→ **DATA EXTRACTS**:

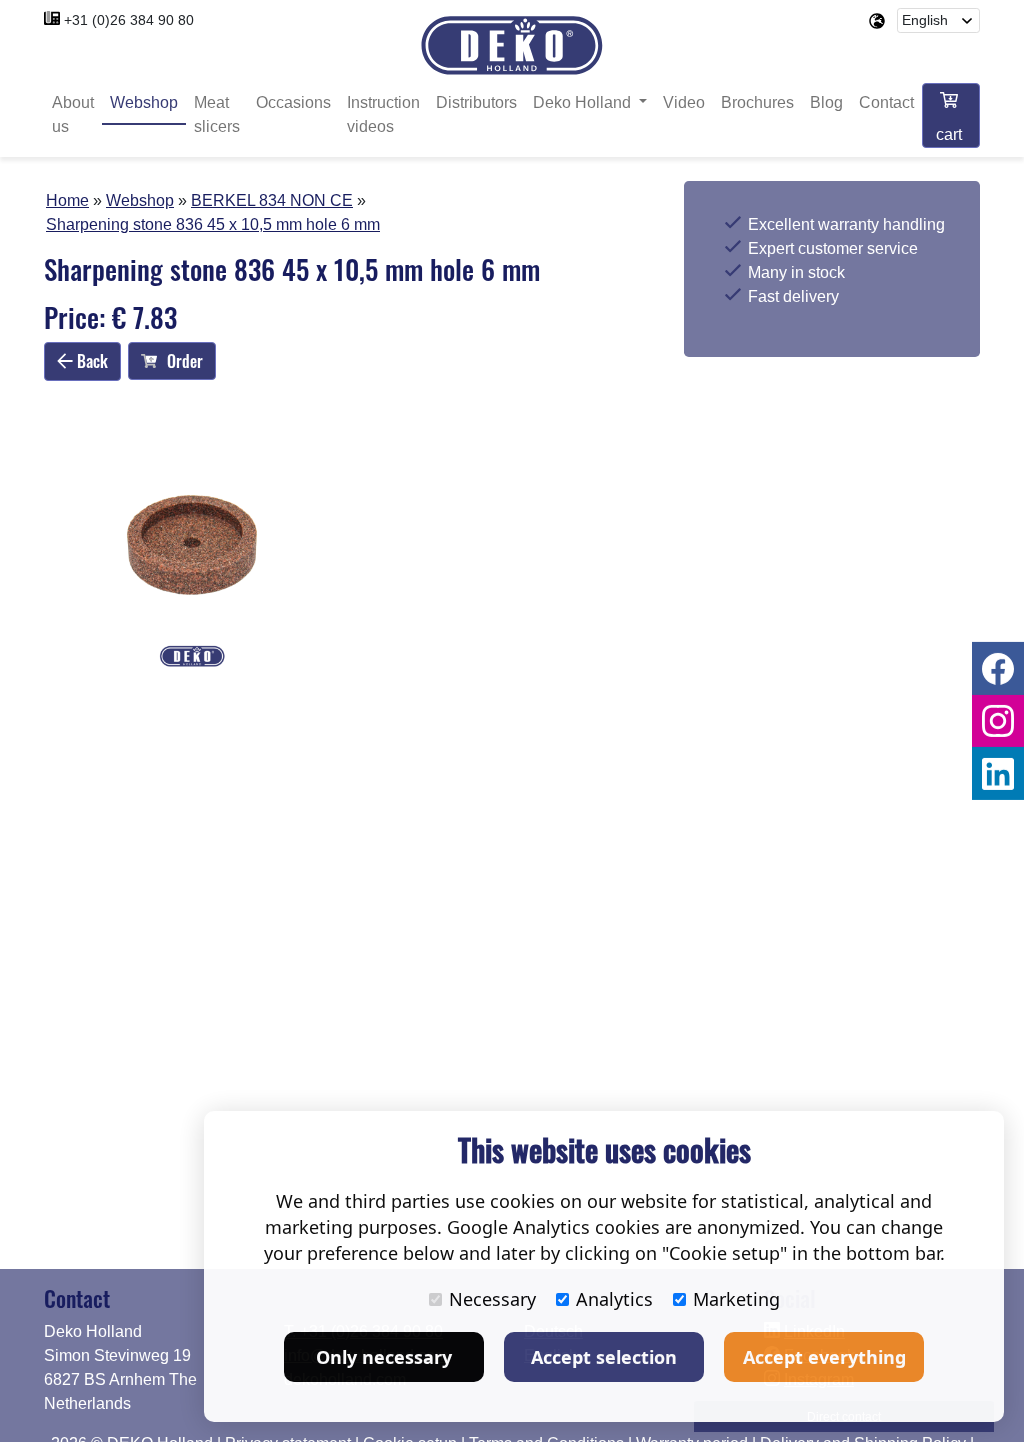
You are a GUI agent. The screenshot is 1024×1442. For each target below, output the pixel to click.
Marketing (736, 1299)
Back (90, 361)
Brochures (757, 102)
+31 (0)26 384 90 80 (129, 20)
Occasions (293, 102)
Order (185, 361)
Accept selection (604, 1357)
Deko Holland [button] (584, 102)
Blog (826, 102)
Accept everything (824, 1357)
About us (73, 114)
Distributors (476, 102)
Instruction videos (383, 114)
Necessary (492, 1299)
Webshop (144, 102)
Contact (886, 102)
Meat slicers (217, 114)
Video (684, 102)
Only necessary (384, 1357)
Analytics (614, 1299)
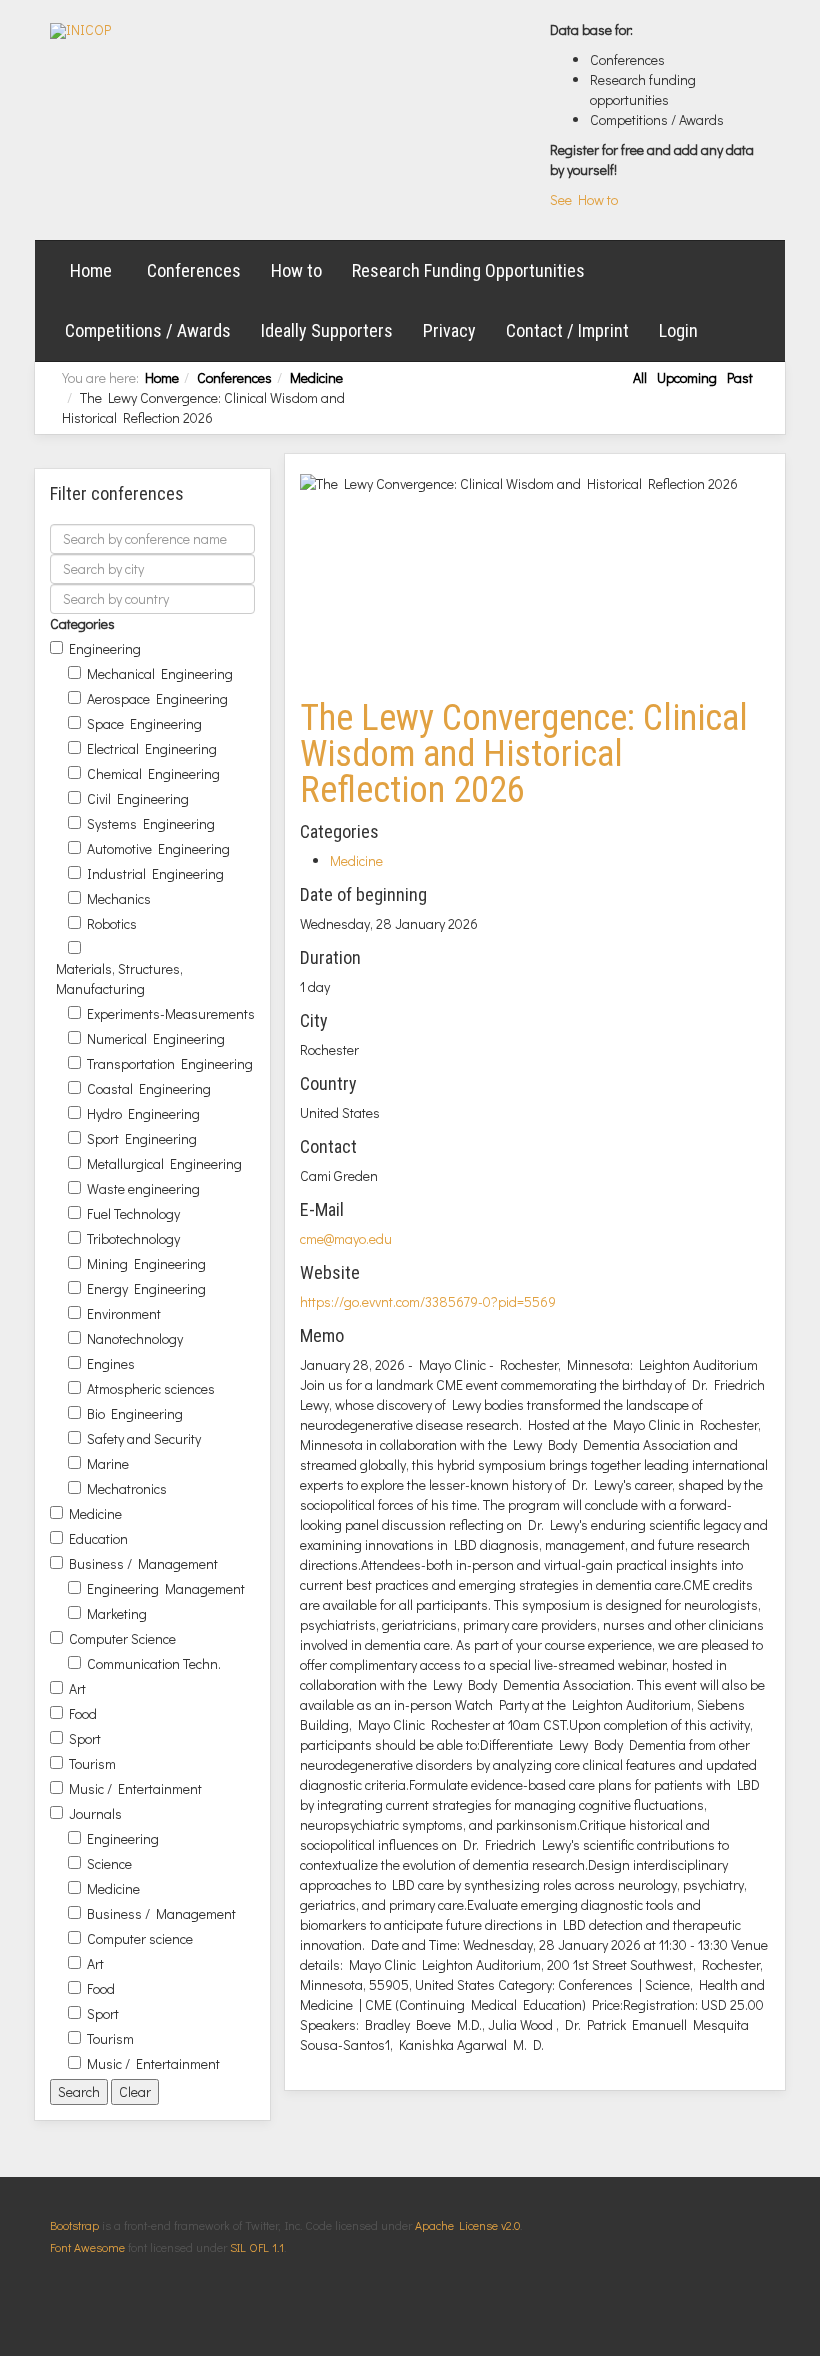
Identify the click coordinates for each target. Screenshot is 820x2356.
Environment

→ **TASK DESCRIPTION**: Using the data above, retype exactly and only the lines from the one containing "Distributors (476, 102)" up to and including the one containing "Identify the click", with no pictures carried over.

→ **RESPONSE TO THE EXERCISE**:
Distributors (476, 102)
Instruction videos (383, 114)
Necessary (492, 1299)
Webshop (144, 102)
Contact (886, 102)
Meat slicers (217, 114)
Video (684, 102)
Only necessary (384, 1357)
Analytics (614, 1299)
Identify the click coordinates for each target. Screenshot is 820x2356.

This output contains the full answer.